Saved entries
- Opening Delimiter -
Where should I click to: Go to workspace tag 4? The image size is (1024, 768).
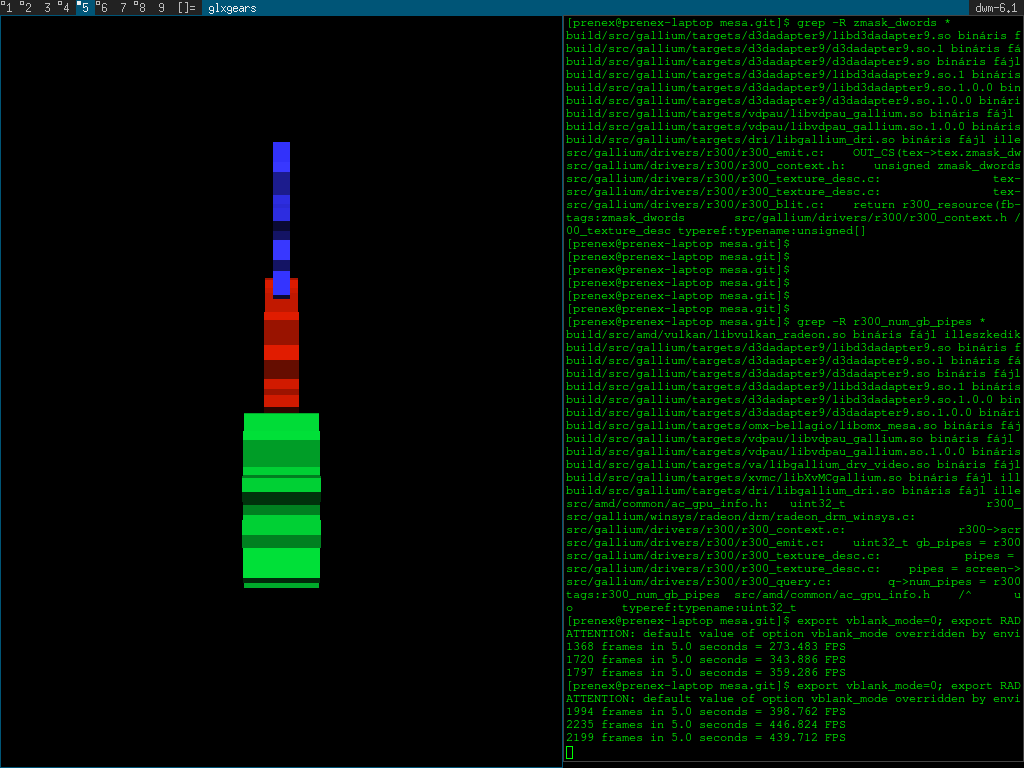click(65, 8)
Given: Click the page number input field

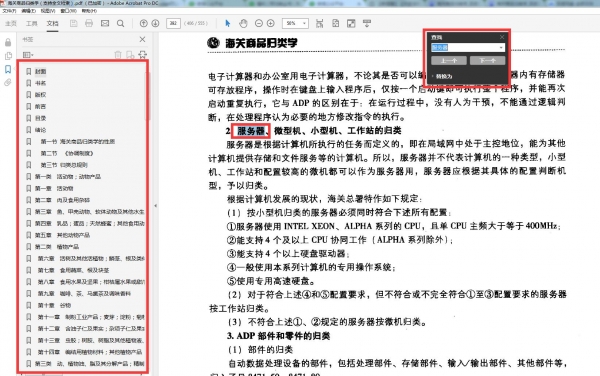Looking at the screenshot, I should 173,23.
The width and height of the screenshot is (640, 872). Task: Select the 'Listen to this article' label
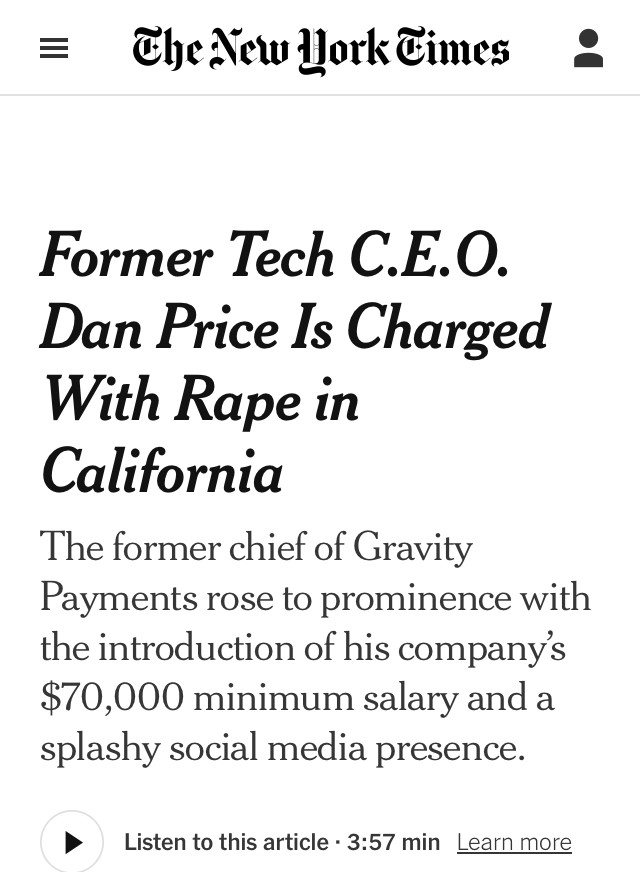[x=226, y=842]
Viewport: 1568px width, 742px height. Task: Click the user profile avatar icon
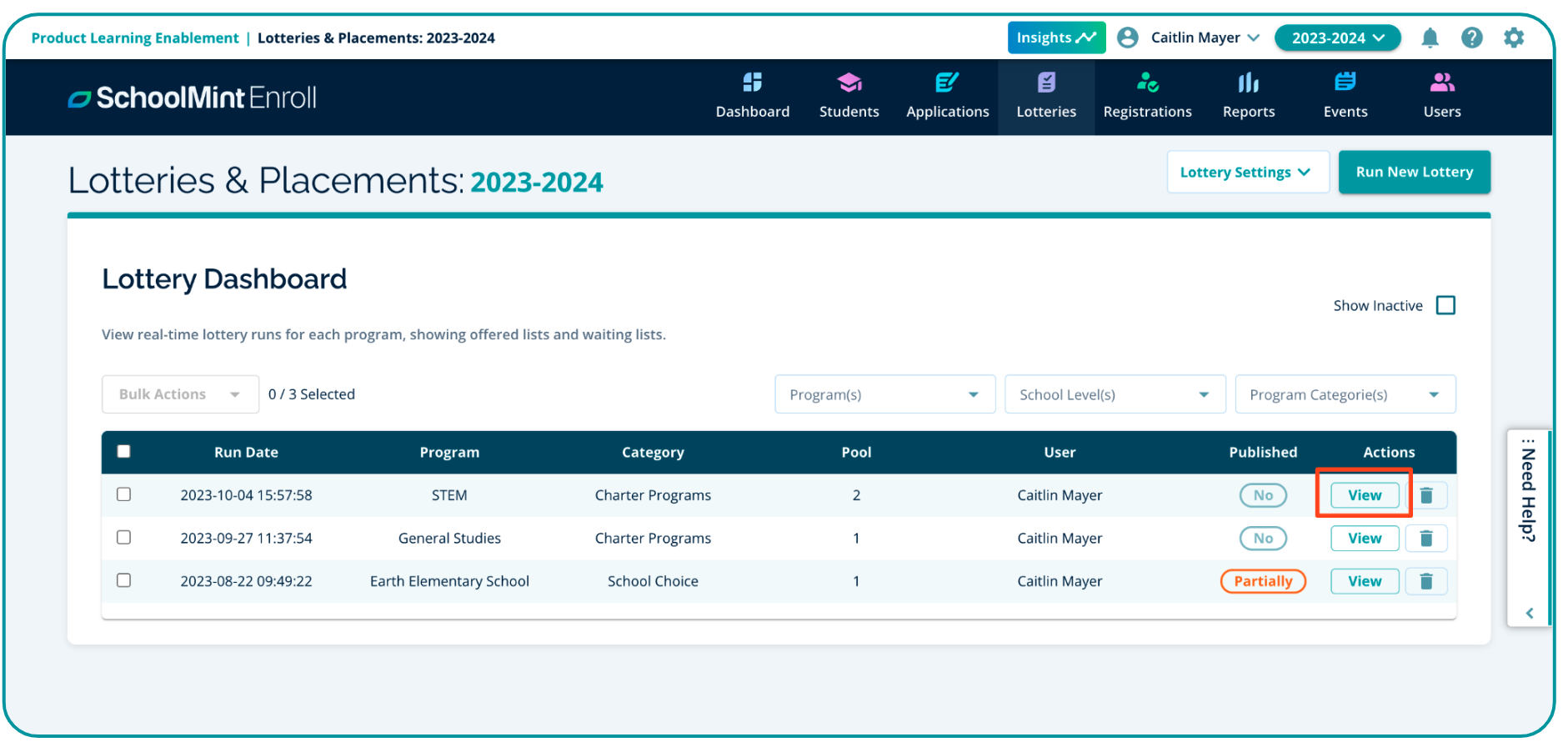(x=1128, y=38)
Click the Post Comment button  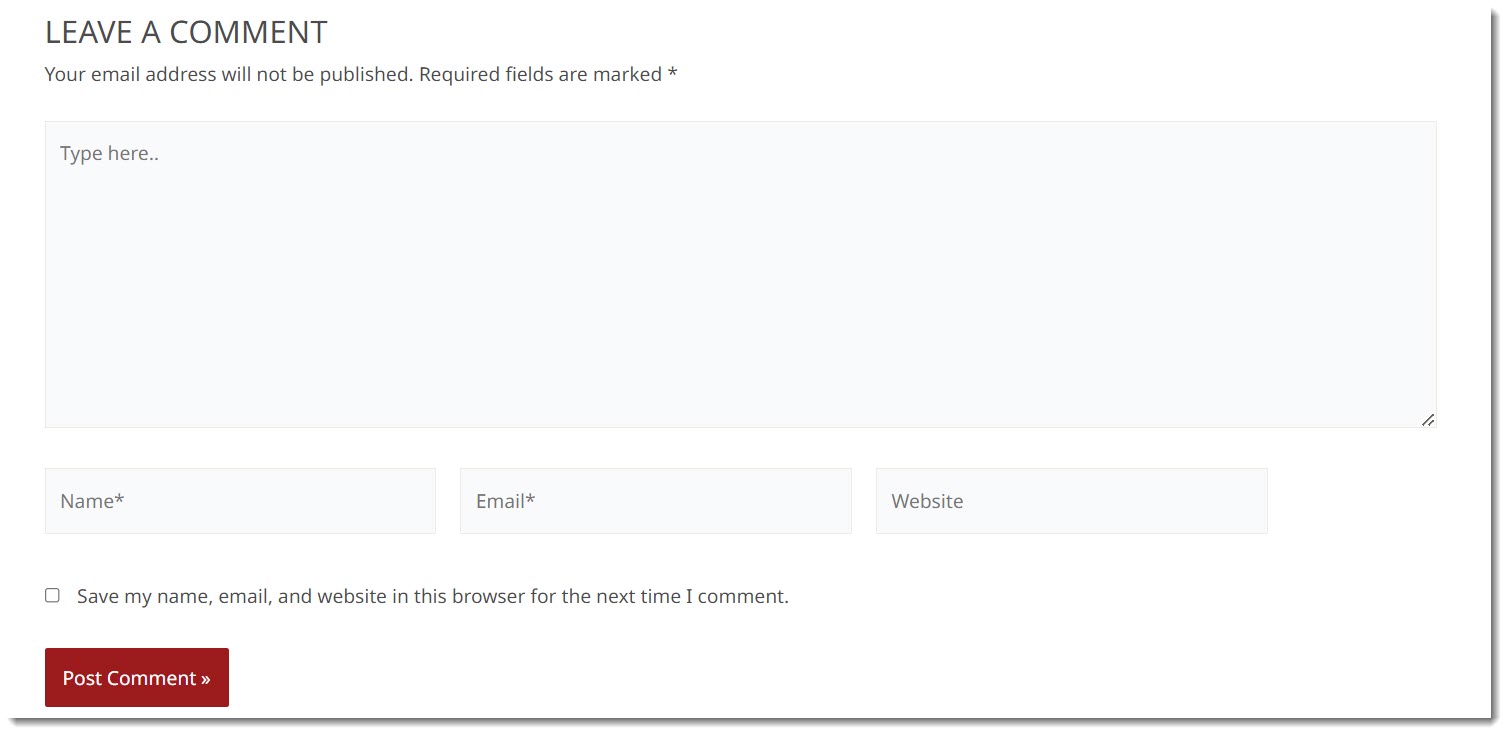pos(137,677)
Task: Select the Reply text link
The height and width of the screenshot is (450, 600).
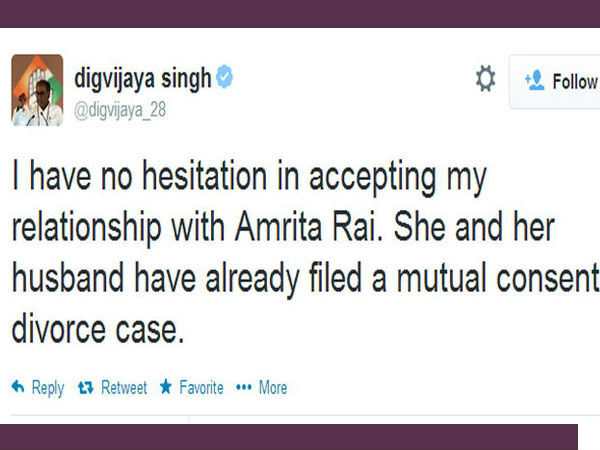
- Closing Delimiter -
GOAL OF THE EXERCISE –
Pictures are not part of the answer. Restate word for word the lines from the one with "Task: Select the Reply text link" through the last line of the records.

RESPONSE BOX –
Task: Select the Reply text link
The height and width of the screenshot is (450, 600).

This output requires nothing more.